Today I want to talk more about the “but I love them” justification that people use all the time as a reason why they should keep striving for a relationship with someone who will NEVER provide the kind of loving partnership that they want and deserve.
Unfortunately, love is vastly misunderstood—and we make all kinds of mistakes based on our mistaken ideas about it.
The truth is, there’s a fundamental difference between loving someone and whether a relationship with them is the right thing for you. They’re not the same thing. They’re not even on the same planet.
And yet, mistaken ideas about love and what it means for our relationships are so rampant, it’s unbelievable.
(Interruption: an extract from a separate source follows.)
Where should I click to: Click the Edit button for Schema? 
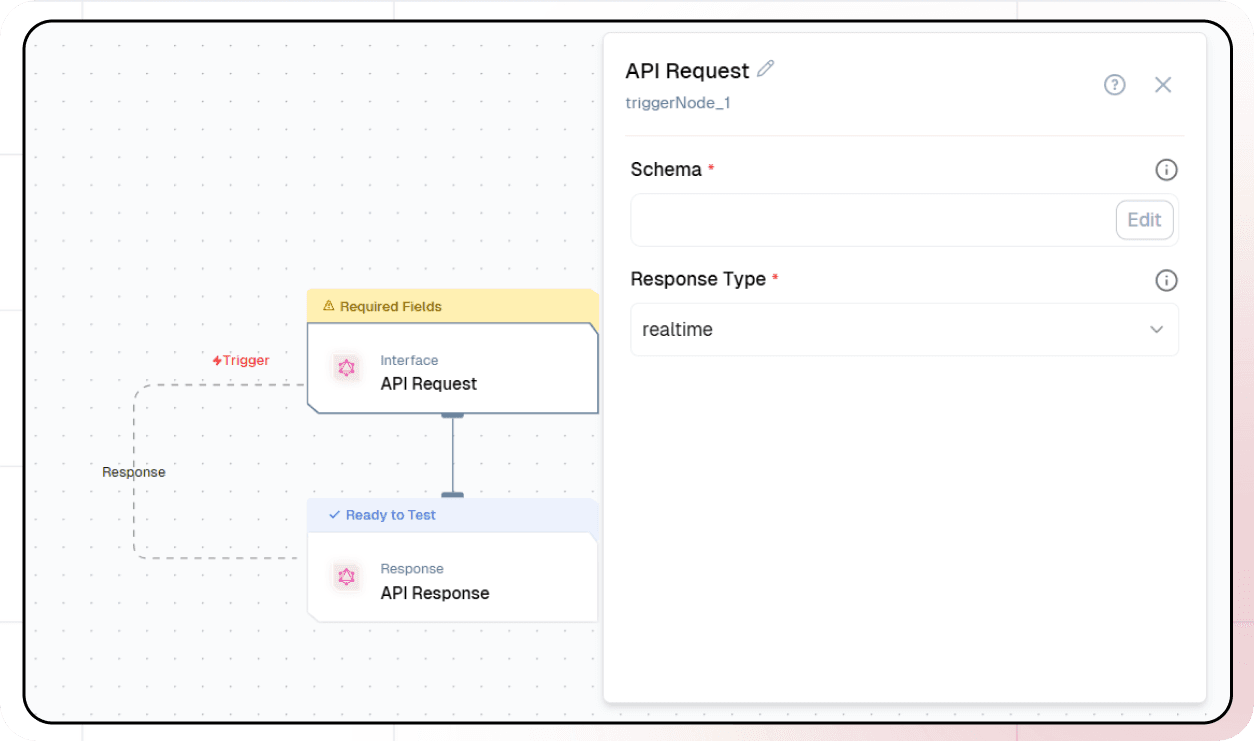[x=1144, y=220]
Here are the five often-ignored facts and misconceptions about love:
1. Love does not conquer all.
If you love someone romantically, you can still be wrong as a romantic partner for them. You can deeply love someone and they can deeply love you, but a relationship between you both can still be a disaster. This doesn’t mean “it wasn’t true love,” it just means that at this time, coupledom between the two of you is not meant to be.
2. Love is not an excuse for acting out.
Sometimes when we fall in love, we get comfortable and feel like we’ve “conquered it” or “won” because the other person loves us back. We tell ourselves that because there’s love there, or we have feelings for someone, we can act out, we can cling, we can generally allow ourselves to act in ways that we’d be embarrassed to admit to our friends.
When we let this happen, we allow our shadow selves to come out and play. We let ourselves go emotionally, and stop protecting the other person’s feelings. When they’re hurt, we justify our shabby behavior with how we truly love them and “they aren’t going anywhere.” Then the relationship goes off the rails and we tell ourselves it wasn’t meant to be or that it wasn’t true love. The truth is that behind closed doors we acted like that person would never leave us and we’re send reeling when they call our bluff.
The truth is, because someone loves you, they don’t automatically have to put up with lousy treatment from you and vice versa.
3. Love doesn’t automatically imply pain.
One big problem is the belief that once you fall in love, you have to overcome obstacles to “make it work.” This is heavily shown in Hollywood’s version of true love, since without a conflict or romantic tension, there isn’t much of a movie to watch. As a result, people manifest all kinds of terrible situations to support the mistaken belief that they need to strive, work and overcome to have a good relationship.
Loving someone doesn’t require that you strive and contort yourself in an attempt to “make it work.” Love is an emotion. Relationships often do require work, but it’s usually more the staying present, communicating and working on one’s issues variety. Not the “convince someone you REALLY DO love them” type so commonly shown in the movies.
4. You are not obligated by someone else’s love for you.
The fact that you two love each other (or they love you) doesn’t automatically mean that this relationship is right for you or that you are obligated to stick around. If the relationship is wrong for one person, it’s wrong for both people.
The fact that you’re going to hurt someone if you leave them cannot—and should not—make you stay if the relationship is wrong for you. Guilt is a powerful emotion that will snuff out your happiness if you let it.
5. Love is scarce and rare.
Love is all around if you choose to look for it. So are people with whom you could have a great relationship. It takes digging, but it’s doable.
If you adopt the belief that you can’t go out and find love with someone else, you’ll cling to bad relationships and make decisions based on lack. Fear based decisions aren’t rooted in the greater good, they are contorted by your mistaken view of the world. And when it comes to romantic love, the results will keep you stuck and mired in what you hope a relationship could be, rather than what it is.
Our fears lie to us. Fear tells us we might never find anyone else and that if we let go, we might never be happy again. This is simply not true. It’s our fear trying to protect us from taking a leap into the unknown.